Take a close look at this picture. It's a composite image compiled from high-speed video of a diving male Anna's Hummingbird, and it represents a new piece of evidence in a long-standing ornithological debate.
During mating season, males of the West Coast species climb about 100 feet in the air before dropping headfirst and swooping over a female. At the bottom of the dive, the bird makes a very brief but loud chirp. (Turn up your speakers to hear it.)
Scientists have argued whether the sound is vocal or mechanical, that is, produced by feathers. In a short 1940 paper in The Condor, UC-Berkeley's Thomas Rodgers described an experiment in which he attached a plucked outer tail feather to a slender strip of bamboo. "By whipping this through the air a note was produced, which was almost identical with that produced by the bird," Rodgers wrote. "No other feathers produced this note."

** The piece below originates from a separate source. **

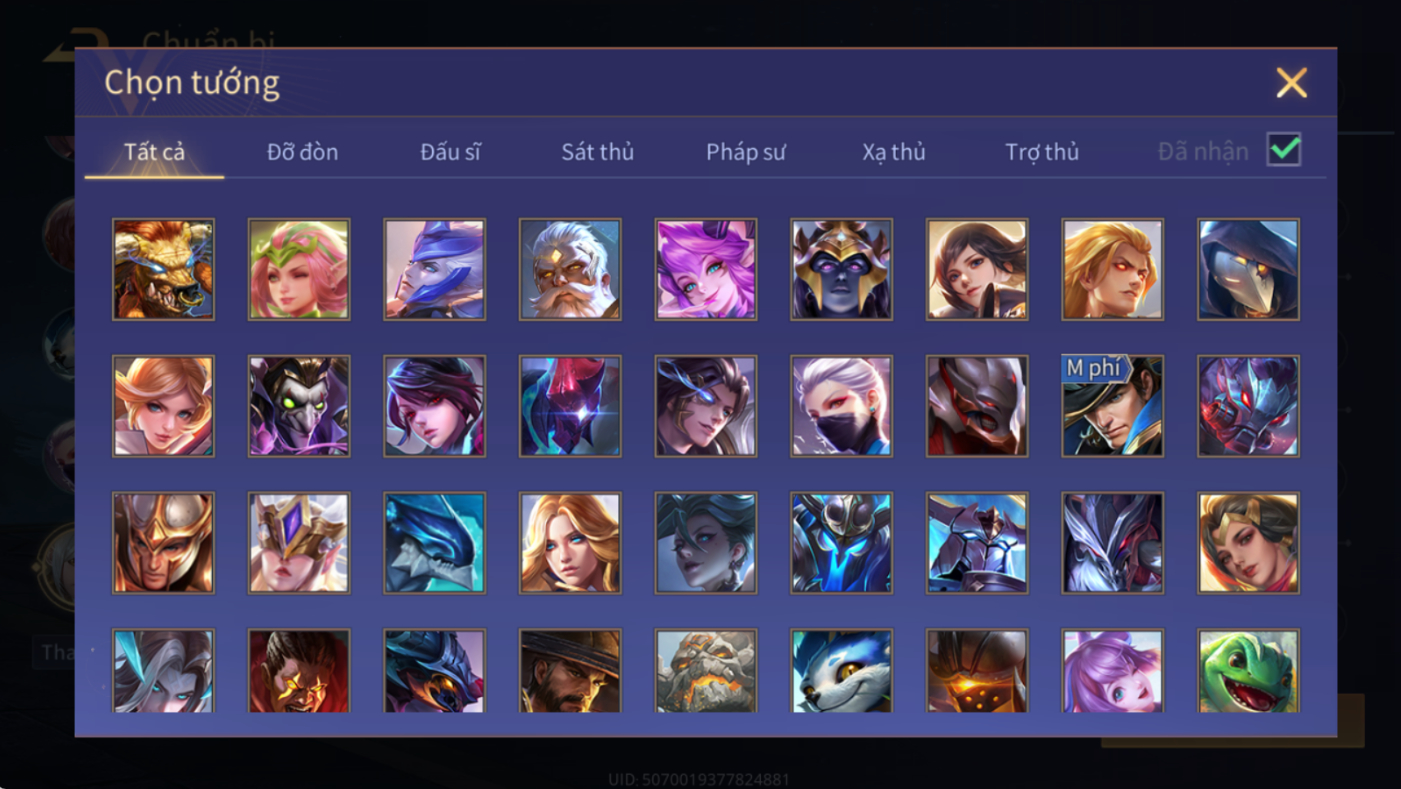Go to the 'Tất cả' tab
Viewport: 1401px width, 789px height.
tap(154, 152)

In 1979, noted ornithologist Luis Baptista and colleague Margaret Matsui recorded the dive note and suggested that it was "mostly, if not entirely, vocal in origin." Three years later, F. Gary Stiles (who would go on to co-author A Guide to the Birds of Costa Rica) published a detailed description of the male Anna's courtship displays in which he disagreed with Baptista and Matsui: "The note seems too loud in relation to the size of the syrinx and airsac system of a hummingbird."
Into this field of heavyweights wade two students from, fittingly, UC-Berkeley. Ph.D. student Christopher J. Clark and recent graduate Teresa J. Feo, working under biology professor Robert Dudley, show in this week's online edition of the Proceedings of the Royal Society B that Rodgers had it right: The bird's outer tail feathers produce its signature sound.

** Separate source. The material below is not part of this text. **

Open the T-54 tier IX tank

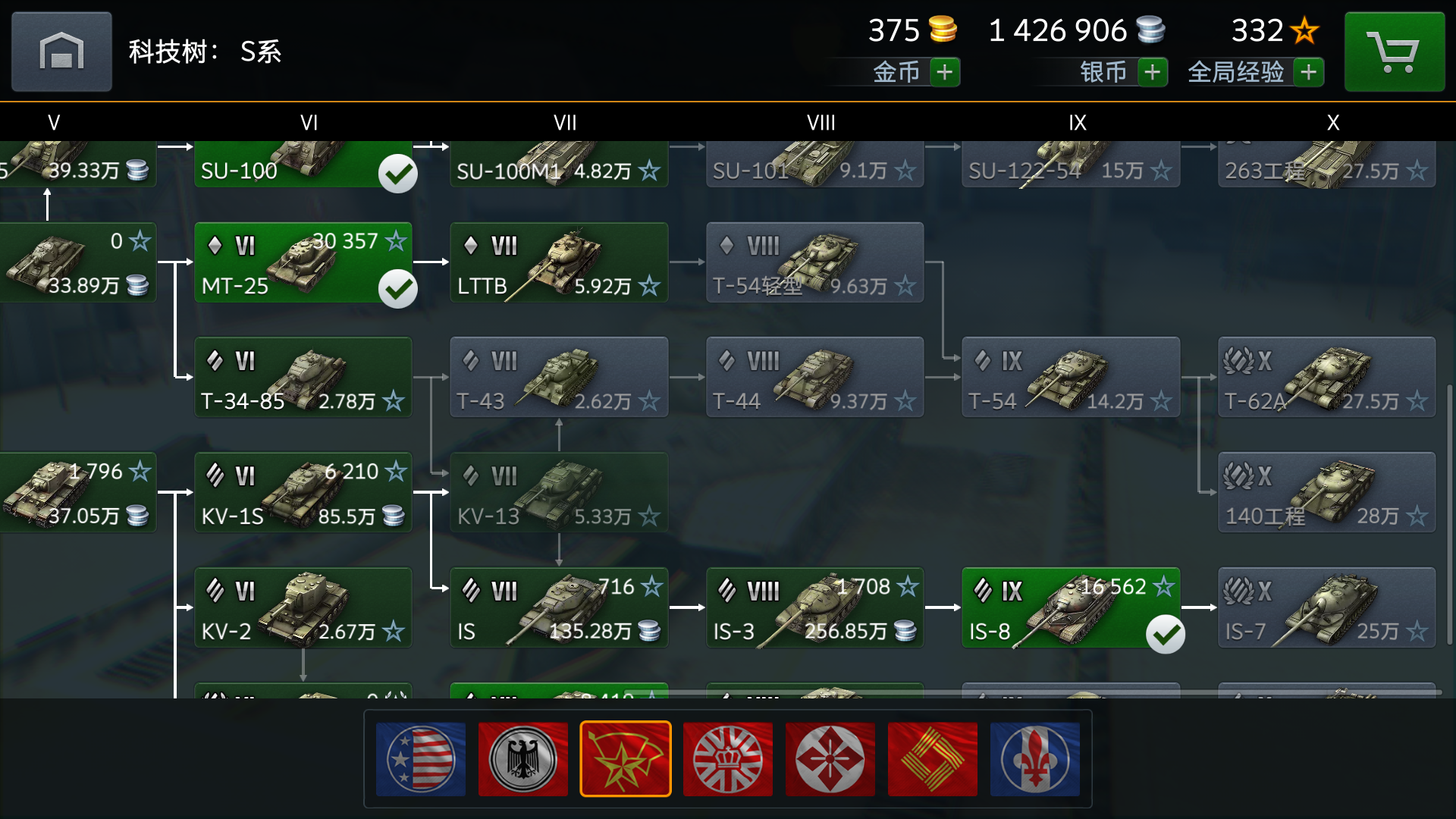1071,377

Clark and Feo videotaped wild birds and placed tail feathers in a jet of air and in a wind tunnel. The videos showed that the males began the dive with their tail shut, then abruptly spread it for 60 milliseconds at the bottom of the dive. The chirp occurs at the same time the tail spreads. In the composite image above, the bird's tail is spread as it levels out its dive.

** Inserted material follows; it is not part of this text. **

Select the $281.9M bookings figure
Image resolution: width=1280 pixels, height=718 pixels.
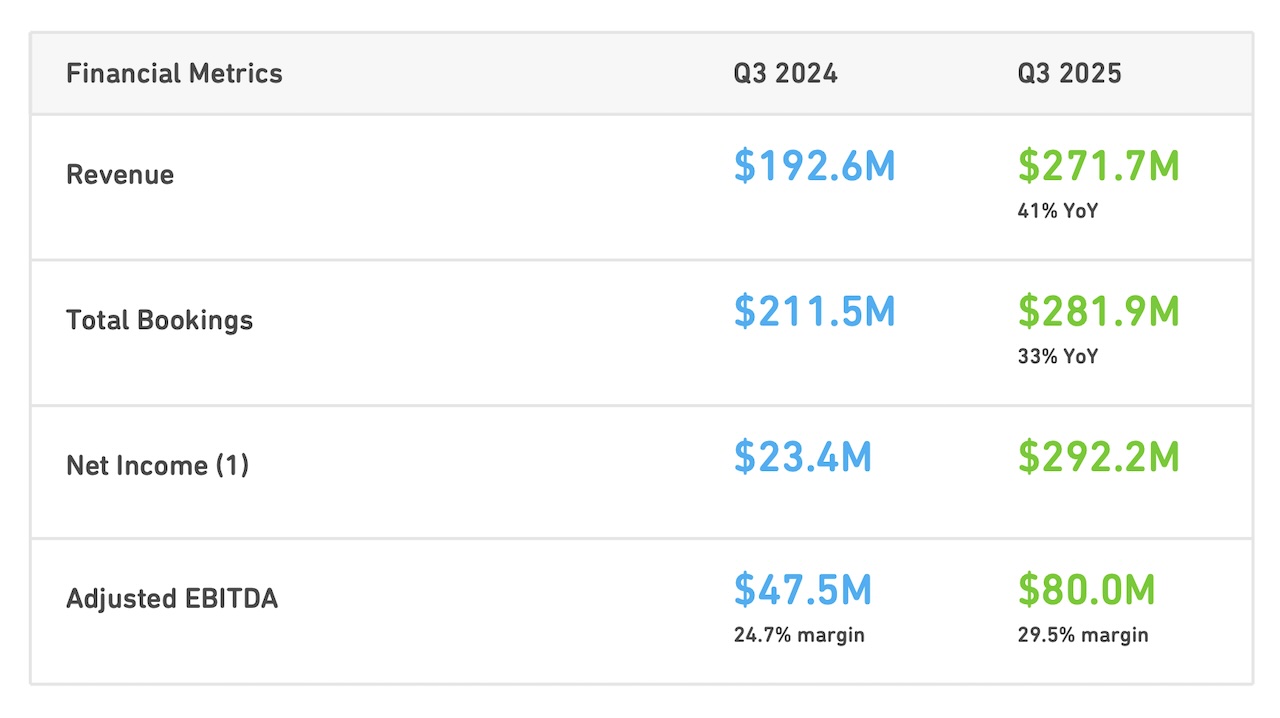click(1099, 312)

This silent two-second video from Clark and Feo shows an Anna's opening its tail.
The students also plucked inner and outer tail feathers to test whether birds continued to make the sound. Birds failed to chirp only when their outer tail feathers (known as R5 feathers) were fully or partially removed.
In the lab, tests in a jet of air and in a wind tunnel confirmed that the outer tail feathers vibrate like a reed in a clarinet, producing the chirp. High-speed video revealed that the tone originated in the trailing edge or vane of the R5 feather, meaning that Clark and Feo appear to have isolated the sound's true origin.
The authors note that Costa's Hummingbird produces a similar dive note and suggest that it may originate in the tail. And the characteristic may exist in other birds such as snipe.
Summing up the finding, Clark's advisor, Robert Dudley, said, "this phenomenon nicely illustrates the strength of the evolutionary process, and sexual selection, in particular, to derive novel functions from pre-existing structures." — M.M.